Oltre ad aver legato a questo percorso innovativo la crescita delle persone in azienda, il metodo di valutazione incide sul nostro sistema premiante che si basa sul trend della prestazione nel biennio. Devo dire che è stato legittimato, tanto è vero che non abbiamo mai avuto contestazioni. Motivo per cui ci siamo posti l’obiettivo, con la nuova proposta di integrativo che stiamo creando con Confindustria Vicenza, Confindustria Belluno Dolomiti e ADAPT, di estenderlo anche in ottica 4.0.

Come si inserisce il “work life balance” in questa vostra visione delle relazioni industriali?
Nelle risorse umane tutti gli strumenti sono circolari, non puoi modificare la valutazione delle prestazioni e non il sistema premiante o l’organizzazione. Se tocchi un elemento, tutto tende a spostarsi per cui è necessario pensare al contesto più ampio. Il work life balance è parte integrante di questo contesto, non è una moda. Lo smart working lo inseriremo nell’integrativo ma non si deve intendere come telelavoro. Significa creare un ambiente che permetta di valorizzare al massimo quelle che sono le potenzialità delle persone in funzione di quelle che sono le mutate condizioni di vita, di lavoro, di business. Per esempio, dotarsi di un orario flessibile è possibile perché le persone vengono valutate sugli obiettivi e non sulle ore in cui stanno sedute ad una scrivania. E l’investimento in flessibilità d’orario viene ampiamente ripagato in termini di performance aziendali.

Altro elemento è l’employer branding, semplificando, la reputazione dell’azienda in quanto datore di lavoro. È importante?
Molto. Sia per limitare il tournover, le persone valide se non si sentono trattate bene giustamente ‘scappano’ perché hanno mercato. Ma anche per diventare attrattivi verso i talenti che magari preferirebbero muoversi verso le grandi città europee. Convincere le persone a venire a lavorare in provincia non è facilissimo, ma se fai buona politica di work life balance, la reputazione cresce e le persone vanno sempre più a considerare questo aspetto.
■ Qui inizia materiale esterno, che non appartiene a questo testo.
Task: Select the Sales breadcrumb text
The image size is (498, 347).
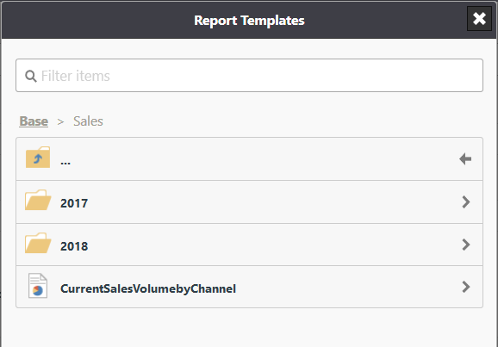Action: 88,121
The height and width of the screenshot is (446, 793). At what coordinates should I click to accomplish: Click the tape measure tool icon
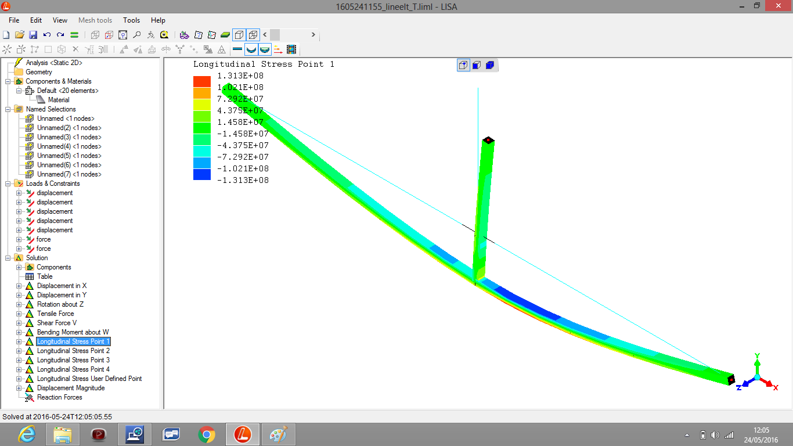(x=164, y=35)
Tutto ciò si riflette anche sull'organizzazione degli spazi di lavoro?
Oltre alle imprescindibili misure sulla sicurezza, negli spazi abbiamo voluto trasferire il nostro modo di intendere lavoro in azienda. Ad esempio, ci sono gli open space per favorire il lavoro di squadra, ma con spazi di privacy importanti. I pochi uffici chiusi, hanno le pareti in vetro perché i nostri valori fondamentali sono l’integrità e la trasparenza. Per avere prodotti innovativi abbiamo cercato di creare ambienti stimolanti. Le stanze per le pause sono pensate per far incontrare le persone e arricchire la mente, anche solo con libri, giornali, giochi di ruolo. L’ambiente per noi è un elemento importante, caratterizzante e strumentale a quelli che sono i risultati. Non a caso ogni anno riusciamo a vincere diversi Red Dot Design Award. Come? Grazie anche a questo tipo di investimento, non sono riconoscimenti che arrivano per caso.